We took a quick road trip over the weekend. The boys demanded a movie within seconds of the engine starting. We have a pile of DVDs ready for just such an emergency however we’ve played them so many times now that the hubby and I can repeat the dialogue by heart. Therefore we weren’t exactly thrilled to fire up the player. We told them they were going to have to wait until we reached the interstate.
We have two sets of headphones that go along with the entertainment system so that backseat passengers can listen to their movie while the front seat listens to the radio. Unfortunately my two-year old is too young to appreciate the benefit. He has no interest in keeping a large electronic accessory strapped to his head.
My eldest was patient for approximately ten minutes which I am sure felt like hours to him. He begged us once again to turn on a movie. We told him that we would put the movie on after his brother fell asleep. He immediately turned to his brother and said, “go to sleep so that we can watch a movie.”
If my youngest was any older, I am sure that would have been exactly the wrong thing to say to achieve his goal, instead my youngest smiled and pretended to fake sleep, including snoring. Snoring loudly. Then not so loudly.
I turned around. My youngest was sound asleep in his chair. He pretended he was asleep until it became his reality. I handed over the headphones to my eldest and fired up the DVD player. Three out of four of us achieved our goal.

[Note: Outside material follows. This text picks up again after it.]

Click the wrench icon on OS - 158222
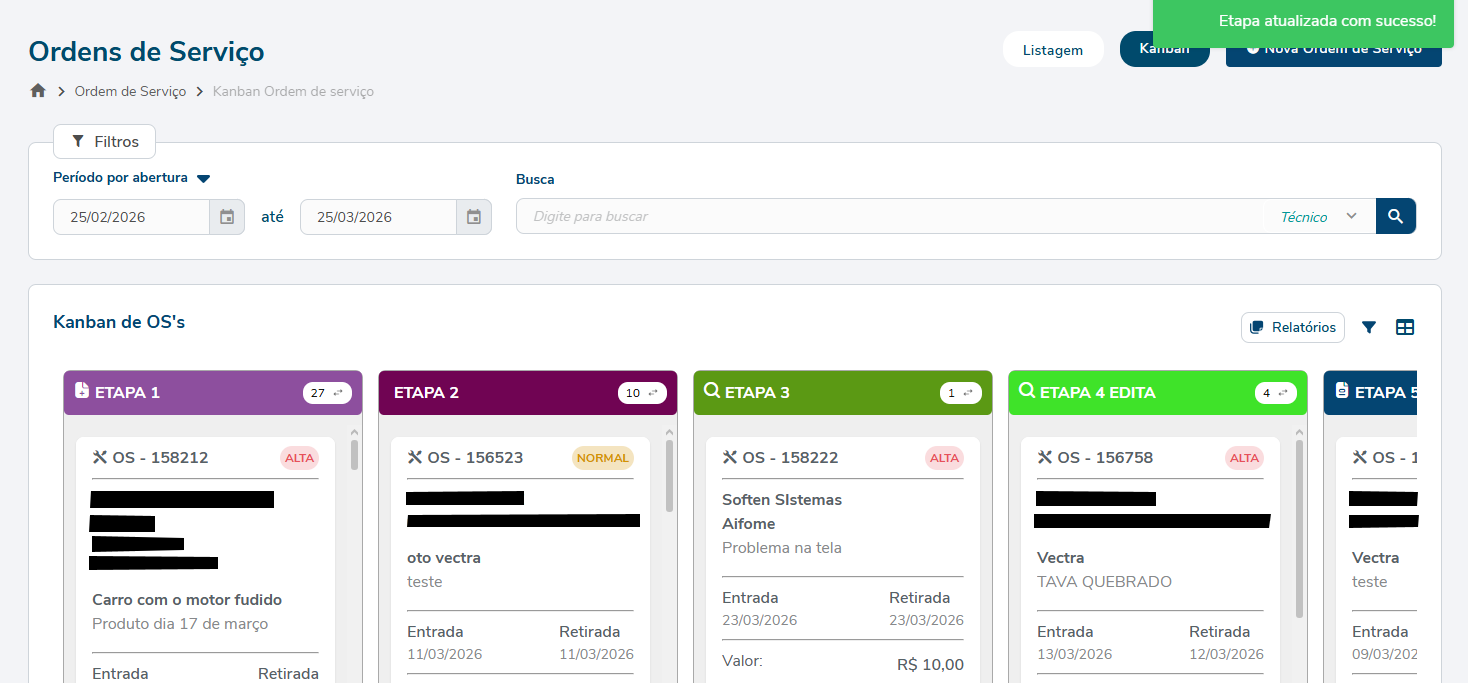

The morale of the story is sometimes you have to fake it to make it. Or in my sons’ example, have your underlings fake it until you make it.
Mark Twain once said that “to succeed in life you need two things: confidence and ignorance.” The ignorance part is easy. We all start out as amateurs. Had I known everything I know now would I have taken the same path? Maybe. I can’t say, but I wouldn’t be the person I am today had I not veered off course or made a mistake or two hundred.
The confidence part is trickier. How can you build up your confidence when you’ve never done something before? Some people take issue with the phrase fake it to make it as the word fake implies that what you are doing is deceitful and or a lie. I understand where they are coming from, but I fear that they may be getting caught up on the literal definition. You should never commit fraud or portray yourself as anything other than authentic, but adults can and should still play make-believe. Like a toddler mimicking the actions of an adult, or older sibling, you have to act in the manner in which you believe a successful person should act. It’s not brainwashing. It’s practice. In this manner you gain experience, which reinforces belief. Belief then fuels confidence. If you can convince yourself that you deserve to succeed, then one day you may just discover that you are no longer pretending.